Supplied information
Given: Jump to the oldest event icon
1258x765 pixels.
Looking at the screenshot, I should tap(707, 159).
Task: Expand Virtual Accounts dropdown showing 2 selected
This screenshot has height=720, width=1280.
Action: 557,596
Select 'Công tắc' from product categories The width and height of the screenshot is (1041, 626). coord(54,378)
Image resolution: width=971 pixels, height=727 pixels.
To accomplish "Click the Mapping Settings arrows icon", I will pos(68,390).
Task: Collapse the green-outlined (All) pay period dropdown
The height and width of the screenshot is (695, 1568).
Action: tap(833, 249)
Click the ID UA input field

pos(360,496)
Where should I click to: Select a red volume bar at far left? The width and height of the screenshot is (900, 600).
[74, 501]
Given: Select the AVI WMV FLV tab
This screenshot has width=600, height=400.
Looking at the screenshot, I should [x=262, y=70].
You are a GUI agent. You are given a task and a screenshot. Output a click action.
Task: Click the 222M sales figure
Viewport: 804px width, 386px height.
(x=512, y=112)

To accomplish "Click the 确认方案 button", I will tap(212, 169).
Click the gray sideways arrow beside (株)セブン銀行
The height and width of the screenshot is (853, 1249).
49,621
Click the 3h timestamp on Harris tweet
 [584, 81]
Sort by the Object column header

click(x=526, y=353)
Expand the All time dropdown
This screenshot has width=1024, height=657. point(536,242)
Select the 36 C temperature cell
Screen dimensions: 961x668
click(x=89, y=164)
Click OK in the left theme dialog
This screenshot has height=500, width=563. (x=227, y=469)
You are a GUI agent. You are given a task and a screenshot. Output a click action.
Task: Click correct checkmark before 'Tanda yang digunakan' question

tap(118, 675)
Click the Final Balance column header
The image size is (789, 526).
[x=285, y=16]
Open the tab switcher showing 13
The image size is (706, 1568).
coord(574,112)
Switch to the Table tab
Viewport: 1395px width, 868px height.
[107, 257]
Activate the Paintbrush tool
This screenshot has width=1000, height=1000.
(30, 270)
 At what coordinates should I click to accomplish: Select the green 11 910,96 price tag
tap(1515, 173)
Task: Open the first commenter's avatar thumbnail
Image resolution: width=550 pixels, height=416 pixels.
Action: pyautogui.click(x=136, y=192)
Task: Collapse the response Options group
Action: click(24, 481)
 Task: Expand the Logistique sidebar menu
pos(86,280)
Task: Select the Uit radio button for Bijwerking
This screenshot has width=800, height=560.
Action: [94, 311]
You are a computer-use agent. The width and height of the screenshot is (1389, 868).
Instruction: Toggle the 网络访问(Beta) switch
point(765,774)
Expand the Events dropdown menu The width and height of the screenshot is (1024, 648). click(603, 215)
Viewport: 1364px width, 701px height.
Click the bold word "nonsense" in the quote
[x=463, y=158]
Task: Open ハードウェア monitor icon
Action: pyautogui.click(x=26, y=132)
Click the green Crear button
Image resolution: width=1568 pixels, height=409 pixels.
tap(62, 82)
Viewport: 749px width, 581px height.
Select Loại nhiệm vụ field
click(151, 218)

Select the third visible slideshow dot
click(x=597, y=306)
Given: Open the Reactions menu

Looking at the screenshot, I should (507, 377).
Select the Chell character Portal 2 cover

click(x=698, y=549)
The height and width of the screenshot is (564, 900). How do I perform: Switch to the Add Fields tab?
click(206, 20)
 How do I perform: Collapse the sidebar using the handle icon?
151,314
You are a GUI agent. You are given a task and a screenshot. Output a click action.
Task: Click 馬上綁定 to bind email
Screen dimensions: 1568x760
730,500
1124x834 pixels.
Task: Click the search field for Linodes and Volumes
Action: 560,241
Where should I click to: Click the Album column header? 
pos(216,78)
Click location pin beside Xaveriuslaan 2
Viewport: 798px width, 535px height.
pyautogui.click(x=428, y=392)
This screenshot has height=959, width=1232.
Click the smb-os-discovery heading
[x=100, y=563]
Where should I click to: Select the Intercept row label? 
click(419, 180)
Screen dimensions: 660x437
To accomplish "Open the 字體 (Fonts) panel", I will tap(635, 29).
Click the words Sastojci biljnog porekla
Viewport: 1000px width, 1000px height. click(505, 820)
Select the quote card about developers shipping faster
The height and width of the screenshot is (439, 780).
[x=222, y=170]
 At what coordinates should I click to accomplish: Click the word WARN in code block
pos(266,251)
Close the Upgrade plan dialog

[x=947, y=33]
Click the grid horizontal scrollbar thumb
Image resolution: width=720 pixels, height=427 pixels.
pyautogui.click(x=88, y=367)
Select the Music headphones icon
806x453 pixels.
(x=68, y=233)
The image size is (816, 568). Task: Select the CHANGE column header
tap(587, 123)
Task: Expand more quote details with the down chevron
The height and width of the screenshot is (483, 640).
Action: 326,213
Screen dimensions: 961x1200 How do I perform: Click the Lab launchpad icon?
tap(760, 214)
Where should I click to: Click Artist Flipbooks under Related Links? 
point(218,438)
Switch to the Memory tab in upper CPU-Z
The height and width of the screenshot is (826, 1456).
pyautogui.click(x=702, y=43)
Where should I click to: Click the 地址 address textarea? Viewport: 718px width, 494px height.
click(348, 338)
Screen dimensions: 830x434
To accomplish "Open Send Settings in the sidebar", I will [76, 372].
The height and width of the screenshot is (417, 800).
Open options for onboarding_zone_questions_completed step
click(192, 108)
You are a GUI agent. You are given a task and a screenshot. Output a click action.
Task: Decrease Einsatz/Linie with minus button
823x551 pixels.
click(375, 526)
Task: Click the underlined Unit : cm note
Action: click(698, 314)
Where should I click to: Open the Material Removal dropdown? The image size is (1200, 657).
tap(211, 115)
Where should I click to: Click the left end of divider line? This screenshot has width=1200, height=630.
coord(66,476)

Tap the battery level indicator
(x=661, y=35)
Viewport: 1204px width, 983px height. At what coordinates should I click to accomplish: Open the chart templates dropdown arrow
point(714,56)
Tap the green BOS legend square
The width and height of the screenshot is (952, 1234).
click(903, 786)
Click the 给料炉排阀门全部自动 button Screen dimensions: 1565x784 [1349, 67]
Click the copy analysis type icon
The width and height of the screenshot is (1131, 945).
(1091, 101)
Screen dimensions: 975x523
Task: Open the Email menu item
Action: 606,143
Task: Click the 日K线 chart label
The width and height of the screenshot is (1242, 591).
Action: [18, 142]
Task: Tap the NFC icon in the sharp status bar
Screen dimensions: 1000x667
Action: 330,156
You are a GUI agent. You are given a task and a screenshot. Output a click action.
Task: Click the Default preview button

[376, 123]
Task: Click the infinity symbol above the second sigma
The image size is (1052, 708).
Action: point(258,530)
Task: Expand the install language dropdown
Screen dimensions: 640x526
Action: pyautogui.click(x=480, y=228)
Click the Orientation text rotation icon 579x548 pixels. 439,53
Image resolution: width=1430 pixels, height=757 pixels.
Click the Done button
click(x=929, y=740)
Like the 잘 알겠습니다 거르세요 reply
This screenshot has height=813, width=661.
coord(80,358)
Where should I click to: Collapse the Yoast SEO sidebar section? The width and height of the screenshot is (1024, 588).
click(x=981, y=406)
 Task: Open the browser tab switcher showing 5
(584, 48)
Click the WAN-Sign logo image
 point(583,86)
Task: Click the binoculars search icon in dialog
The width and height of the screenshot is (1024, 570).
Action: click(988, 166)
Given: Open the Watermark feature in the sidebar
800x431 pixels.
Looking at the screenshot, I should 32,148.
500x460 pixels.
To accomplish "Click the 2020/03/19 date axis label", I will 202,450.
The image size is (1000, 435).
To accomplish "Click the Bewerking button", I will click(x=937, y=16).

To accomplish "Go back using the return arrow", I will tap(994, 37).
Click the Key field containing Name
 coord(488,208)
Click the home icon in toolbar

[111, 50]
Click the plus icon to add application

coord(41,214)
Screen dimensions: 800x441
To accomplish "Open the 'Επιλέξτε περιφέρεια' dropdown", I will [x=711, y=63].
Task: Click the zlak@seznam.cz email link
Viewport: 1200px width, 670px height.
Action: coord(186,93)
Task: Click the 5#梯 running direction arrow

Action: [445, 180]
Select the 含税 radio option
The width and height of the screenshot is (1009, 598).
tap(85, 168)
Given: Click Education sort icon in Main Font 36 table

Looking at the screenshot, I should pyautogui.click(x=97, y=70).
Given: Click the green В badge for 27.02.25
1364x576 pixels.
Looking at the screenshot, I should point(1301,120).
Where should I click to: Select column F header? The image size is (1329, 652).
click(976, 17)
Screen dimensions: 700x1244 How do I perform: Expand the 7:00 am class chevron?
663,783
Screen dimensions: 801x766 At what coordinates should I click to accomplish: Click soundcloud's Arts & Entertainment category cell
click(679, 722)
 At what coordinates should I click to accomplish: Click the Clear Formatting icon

Exercise aim
Look over the listing and return each line that holds "beside".

Answer to this exercise
Click the gray sideways arrow beside (株)セブン銀行
Click location pin beside Xaveriuslaan 2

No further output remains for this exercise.